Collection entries
**********

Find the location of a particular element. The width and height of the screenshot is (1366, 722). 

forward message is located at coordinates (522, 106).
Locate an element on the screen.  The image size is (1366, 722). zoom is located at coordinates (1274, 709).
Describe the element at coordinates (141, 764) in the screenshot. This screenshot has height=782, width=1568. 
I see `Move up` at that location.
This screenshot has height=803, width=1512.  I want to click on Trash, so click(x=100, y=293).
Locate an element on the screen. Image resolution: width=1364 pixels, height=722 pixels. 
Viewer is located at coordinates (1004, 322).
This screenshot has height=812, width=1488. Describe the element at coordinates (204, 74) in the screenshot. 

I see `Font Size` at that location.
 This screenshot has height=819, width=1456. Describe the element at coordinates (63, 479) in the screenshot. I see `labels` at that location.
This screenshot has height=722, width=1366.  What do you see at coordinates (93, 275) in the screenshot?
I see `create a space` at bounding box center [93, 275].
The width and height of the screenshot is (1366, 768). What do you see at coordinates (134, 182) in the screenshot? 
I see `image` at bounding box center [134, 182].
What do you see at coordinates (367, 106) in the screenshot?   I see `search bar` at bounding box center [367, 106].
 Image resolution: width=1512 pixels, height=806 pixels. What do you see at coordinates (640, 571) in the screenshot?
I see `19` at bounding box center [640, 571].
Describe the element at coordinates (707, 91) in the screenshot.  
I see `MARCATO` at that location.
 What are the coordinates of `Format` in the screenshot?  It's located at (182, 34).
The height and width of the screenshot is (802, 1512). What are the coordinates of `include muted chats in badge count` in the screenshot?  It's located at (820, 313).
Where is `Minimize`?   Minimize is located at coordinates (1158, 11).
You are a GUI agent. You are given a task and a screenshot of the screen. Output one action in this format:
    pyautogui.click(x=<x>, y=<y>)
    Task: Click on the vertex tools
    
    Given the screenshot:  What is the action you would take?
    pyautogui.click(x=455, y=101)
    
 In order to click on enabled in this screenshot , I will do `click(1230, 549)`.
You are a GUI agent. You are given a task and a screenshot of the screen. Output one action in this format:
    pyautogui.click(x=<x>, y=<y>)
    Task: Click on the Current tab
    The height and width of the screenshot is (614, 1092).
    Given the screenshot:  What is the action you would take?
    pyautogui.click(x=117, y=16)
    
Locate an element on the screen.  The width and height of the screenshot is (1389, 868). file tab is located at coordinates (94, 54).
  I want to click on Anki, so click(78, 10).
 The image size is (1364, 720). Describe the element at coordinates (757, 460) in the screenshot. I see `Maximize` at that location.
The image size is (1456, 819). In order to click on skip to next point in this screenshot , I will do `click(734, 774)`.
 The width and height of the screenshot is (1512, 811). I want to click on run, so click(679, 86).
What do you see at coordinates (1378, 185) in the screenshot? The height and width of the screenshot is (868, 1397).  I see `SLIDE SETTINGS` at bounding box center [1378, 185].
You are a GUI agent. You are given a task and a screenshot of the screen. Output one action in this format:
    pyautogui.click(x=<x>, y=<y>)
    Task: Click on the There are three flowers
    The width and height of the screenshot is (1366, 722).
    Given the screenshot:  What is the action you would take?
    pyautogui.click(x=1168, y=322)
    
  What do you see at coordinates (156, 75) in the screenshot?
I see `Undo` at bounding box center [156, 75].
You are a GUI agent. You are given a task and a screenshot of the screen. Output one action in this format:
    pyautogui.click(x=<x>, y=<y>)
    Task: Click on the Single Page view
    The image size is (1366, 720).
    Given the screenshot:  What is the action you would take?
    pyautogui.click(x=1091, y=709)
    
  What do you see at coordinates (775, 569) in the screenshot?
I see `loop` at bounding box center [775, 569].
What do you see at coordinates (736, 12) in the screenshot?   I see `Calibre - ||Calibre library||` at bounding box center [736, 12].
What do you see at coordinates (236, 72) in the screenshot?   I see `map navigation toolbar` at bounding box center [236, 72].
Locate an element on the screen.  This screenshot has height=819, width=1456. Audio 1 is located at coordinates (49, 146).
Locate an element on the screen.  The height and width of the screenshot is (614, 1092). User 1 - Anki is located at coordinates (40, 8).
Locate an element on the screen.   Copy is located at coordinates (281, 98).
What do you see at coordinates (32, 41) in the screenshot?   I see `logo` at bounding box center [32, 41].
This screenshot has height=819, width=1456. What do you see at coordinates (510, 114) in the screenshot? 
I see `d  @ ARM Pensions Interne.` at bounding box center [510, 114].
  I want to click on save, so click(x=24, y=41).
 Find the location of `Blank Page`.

**********

## What is asked
Convert the data, starting at its first line and going on through the line containing "Viewer is located at coordinates (1004, 322).", into a two-column CSV with the headers input and output. Give each text and its answer one row, put each field in quotation marks, and replace line breaks with spaces.

## Reply to the exercise
input,output
"Find the location of a particular element. The width and height of the screenshot is (1366, 722).","forward message is located at coordinates (522, 106)."
"Locate an element on the screen.","The image size is (1366, 722). zoom is located at coordinates (1274, 709)."
"Describe the element at coordinates (141, 764) in the screenshot. This screenshot has height=782, width=1568.","I see `Move up` at that location."
"This screenshot has height=803, width=1512.","I want to click on Trash, so click(x=100, y=293)."
"Locate an element on the screen. Image resolution: width=1364 pixels, height=722 pixels.","Viewer is located at coordinates (1004, 322)."